Plaskett Statement on Contract Day

140 years ago, today, a group of courageous St. Croix laborers led by Queens Mary Thomas, Mathilda McBean, Susanna Abramsen and Agnes Axeline Elizabeth Solomon led a revolt to protest unfair wages and inhumane labor practices on Cane plantations around the Island.

That day, October 1, 1878, is known formally as Contract Day but commemorated locally as Fireburn; the day when the four Queens championed and fought for human rights and the end of serfdom through the streets of St. Croix. They did so without fear of retribution and in the face of inevitable and brutal punishment.

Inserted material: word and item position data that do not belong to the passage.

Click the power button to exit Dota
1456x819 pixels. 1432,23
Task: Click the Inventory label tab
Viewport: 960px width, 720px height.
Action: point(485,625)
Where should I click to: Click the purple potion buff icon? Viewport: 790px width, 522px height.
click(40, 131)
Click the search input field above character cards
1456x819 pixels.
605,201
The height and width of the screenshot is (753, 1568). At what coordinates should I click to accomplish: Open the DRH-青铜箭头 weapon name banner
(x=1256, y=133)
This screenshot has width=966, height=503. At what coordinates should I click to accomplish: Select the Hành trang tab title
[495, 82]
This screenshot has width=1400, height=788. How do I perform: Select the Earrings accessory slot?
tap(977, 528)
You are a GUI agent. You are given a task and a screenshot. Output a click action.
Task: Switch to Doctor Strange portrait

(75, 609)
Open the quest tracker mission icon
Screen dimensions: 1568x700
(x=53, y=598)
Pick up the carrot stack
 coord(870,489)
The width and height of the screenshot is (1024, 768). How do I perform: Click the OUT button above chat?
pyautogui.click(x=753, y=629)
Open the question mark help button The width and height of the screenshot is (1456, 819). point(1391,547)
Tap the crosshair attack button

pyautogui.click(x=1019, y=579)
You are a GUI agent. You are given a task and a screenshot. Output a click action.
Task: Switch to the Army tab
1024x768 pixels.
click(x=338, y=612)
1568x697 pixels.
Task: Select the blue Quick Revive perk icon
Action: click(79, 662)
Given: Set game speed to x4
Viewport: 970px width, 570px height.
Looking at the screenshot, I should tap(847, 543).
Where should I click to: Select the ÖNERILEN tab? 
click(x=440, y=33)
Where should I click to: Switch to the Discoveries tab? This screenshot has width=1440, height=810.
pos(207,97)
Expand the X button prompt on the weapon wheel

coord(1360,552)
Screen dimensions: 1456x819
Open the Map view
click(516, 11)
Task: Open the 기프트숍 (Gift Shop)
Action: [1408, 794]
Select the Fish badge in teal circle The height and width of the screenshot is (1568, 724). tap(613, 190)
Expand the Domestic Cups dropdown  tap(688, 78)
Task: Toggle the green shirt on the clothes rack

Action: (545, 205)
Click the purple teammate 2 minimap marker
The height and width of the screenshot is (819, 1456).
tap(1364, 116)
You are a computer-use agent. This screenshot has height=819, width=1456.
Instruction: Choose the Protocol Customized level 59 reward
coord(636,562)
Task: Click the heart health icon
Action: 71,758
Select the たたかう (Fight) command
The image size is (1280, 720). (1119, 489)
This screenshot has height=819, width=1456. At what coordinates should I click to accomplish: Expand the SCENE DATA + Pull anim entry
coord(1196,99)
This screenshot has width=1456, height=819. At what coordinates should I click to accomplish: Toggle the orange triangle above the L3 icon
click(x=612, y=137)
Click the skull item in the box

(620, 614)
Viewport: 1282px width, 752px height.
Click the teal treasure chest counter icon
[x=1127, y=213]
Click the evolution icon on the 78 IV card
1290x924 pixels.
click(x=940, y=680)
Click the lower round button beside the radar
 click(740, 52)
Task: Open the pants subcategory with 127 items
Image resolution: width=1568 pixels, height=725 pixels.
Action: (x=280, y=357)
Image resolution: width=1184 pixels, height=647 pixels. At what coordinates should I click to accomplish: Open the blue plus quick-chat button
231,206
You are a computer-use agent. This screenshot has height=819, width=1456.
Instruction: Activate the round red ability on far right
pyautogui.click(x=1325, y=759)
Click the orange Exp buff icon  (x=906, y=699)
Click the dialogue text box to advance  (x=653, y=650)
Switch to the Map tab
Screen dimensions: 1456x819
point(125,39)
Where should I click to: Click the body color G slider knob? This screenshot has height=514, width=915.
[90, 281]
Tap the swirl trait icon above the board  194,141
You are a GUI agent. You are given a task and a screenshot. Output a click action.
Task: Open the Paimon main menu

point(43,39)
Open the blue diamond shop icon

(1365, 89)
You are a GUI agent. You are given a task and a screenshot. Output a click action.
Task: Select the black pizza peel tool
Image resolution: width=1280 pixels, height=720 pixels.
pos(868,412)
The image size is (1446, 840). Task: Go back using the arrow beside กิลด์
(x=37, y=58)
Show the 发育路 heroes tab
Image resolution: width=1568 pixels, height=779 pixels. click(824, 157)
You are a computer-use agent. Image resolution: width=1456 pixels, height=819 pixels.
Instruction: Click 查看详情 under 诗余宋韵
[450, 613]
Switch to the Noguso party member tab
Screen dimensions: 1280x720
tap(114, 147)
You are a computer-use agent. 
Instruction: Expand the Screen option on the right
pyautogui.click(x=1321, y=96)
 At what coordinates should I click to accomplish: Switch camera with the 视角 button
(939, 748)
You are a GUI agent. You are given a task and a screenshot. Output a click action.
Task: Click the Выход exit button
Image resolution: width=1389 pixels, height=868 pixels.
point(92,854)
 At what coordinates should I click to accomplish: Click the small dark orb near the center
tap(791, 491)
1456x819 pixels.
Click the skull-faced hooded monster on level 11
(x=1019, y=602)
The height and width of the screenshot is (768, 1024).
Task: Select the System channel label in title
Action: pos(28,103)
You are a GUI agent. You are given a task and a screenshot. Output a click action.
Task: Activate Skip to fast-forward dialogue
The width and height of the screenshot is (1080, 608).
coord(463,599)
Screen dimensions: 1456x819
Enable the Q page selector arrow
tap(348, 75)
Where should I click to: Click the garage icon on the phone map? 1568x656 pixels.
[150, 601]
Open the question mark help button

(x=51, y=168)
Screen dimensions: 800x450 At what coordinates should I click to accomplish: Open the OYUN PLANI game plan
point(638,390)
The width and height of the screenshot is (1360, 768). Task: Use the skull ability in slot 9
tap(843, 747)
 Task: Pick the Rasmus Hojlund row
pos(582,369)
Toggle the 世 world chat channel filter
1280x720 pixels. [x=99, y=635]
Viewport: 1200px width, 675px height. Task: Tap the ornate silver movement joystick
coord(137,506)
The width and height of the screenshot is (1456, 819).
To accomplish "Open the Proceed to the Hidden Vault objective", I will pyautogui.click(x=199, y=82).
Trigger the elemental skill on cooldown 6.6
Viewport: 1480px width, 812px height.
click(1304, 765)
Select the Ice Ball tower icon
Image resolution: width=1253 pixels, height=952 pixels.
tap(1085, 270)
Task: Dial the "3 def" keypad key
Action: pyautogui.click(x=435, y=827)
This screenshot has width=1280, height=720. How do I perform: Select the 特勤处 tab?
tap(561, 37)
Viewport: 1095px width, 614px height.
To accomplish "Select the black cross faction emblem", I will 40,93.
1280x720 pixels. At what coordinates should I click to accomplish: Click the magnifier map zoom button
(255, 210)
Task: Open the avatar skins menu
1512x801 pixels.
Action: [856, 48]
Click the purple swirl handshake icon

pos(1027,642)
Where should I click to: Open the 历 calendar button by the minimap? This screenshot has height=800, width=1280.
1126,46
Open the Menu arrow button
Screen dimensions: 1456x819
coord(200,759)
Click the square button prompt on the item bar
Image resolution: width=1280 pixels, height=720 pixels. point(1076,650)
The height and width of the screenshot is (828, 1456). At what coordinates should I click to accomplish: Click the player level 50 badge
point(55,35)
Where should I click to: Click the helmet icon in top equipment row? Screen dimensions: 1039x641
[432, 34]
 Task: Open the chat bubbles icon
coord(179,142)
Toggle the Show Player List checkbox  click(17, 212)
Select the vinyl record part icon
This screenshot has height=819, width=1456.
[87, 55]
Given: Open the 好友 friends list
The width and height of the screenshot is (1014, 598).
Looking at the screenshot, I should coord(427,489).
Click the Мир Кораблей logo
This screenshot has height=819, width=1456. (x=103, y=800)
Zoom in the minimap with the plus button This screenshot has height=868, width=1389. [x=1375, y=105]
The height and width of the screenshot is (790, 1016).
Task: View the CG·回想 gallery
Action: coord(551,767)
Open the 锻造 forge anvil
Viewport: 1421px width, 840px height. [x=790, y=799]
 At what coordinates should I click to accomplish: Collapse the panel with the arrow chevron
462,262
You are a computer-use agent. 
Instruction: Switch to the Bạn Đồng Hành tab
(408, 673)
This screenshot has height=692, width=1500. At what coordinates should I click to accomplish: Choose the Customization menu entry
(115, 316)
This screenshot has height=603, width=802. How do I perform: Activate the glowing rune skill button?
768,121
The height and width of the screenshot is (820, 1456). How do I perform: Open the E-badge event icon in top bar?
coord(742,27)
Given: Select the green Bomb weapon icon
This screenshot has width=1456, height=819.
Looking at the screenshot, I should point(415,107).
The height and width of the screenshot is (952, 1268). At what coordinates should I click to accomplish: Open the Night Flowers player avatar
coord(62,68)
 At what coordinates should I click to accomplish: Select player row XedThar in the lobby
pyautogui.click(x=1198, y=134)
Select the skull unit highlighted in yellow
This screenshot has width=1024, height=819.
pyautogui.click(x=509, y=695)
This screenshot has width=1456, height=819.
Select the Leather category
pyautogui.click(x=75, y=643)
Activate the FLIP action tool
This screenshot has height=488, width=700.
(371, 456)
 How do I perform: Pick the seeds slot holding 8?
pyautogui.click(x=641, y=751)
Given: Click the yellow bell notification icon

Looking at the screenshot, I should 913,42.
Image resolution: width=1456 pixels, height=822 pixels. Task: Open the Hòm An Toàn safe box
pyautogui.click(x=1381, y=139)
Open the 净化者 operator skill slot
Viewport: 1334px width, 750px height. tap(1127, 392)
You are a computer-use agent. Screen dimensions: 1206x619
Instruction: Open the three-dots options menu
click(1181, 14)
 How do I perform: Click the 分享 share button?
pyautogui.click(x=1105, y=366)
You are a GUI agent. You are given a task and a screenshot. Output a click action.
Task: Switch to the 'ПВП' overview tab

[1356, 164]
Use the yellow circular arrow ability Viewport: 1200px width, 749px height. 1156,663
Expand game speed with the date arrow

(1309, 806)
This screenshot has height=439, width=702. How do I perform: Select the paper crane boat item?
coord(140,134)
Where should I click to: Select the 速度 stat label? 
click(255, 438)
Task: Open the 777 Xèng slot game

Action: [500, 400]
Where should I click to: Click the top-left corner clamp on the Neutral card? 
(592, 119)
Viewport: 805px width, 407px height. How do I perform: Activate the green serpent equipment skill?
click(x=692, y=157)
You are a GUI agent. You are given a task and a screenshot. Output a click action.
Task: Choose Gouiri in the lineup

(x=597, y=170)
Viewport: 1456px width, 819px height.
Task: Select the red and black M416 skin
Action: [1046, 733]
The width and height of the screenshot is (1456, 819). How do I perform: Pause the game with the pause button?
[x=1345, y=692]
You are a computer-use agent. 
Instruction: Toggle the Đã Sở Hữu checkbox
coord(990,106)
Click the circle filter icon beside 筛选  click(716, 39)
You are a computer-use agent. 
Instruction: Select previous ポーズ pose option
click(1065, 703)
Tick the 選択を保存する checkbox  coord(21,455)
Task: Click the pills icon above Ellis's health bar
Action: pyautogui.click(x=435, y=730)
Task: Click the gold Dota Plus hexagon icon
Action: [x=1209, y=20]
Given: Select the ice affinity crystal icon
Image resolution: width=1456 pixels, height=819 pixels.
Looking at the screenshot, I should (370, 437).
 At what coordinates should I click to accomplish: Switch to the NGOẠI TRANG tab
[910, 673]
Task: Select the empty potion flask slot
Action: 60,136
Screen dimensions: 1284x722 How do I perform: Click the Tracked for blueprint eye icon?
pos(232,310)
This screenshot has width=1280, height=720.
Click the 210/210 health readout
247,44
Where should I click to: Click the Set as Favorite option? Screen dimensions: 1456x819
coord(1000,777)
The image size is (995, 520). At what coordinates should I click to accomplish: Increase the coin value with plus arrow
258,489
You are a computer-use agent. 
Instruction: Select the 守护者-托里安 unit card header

The Danish crown jailed many as a result and executed others. But their heroic and sacrificial acts, like those of their compatriots 30 years prior, inspired change. I’m sure it galvanized their sister, Queen Coziah and the strikes of 1892 on St. Thomas. And today, as we benefit from and celebrate many of those changes, we are reminded that the movement for fair labor and just worker-protections are ongoing.

I am incredibly proud to come from a place where individual sacrifice and willingness to lay down one’s life for the greater good and benefit of the whole to fight injustice is part of our fabric.

Like the Queens 140 years ago, our educators, many of whom are women, are exercising their right to stand up for working conditions, wages for themselves and appropriate learning environment for our children. That is to be respected and applauded not only as an American right but in keeping with our ancestral spirit in the Virgin Islands.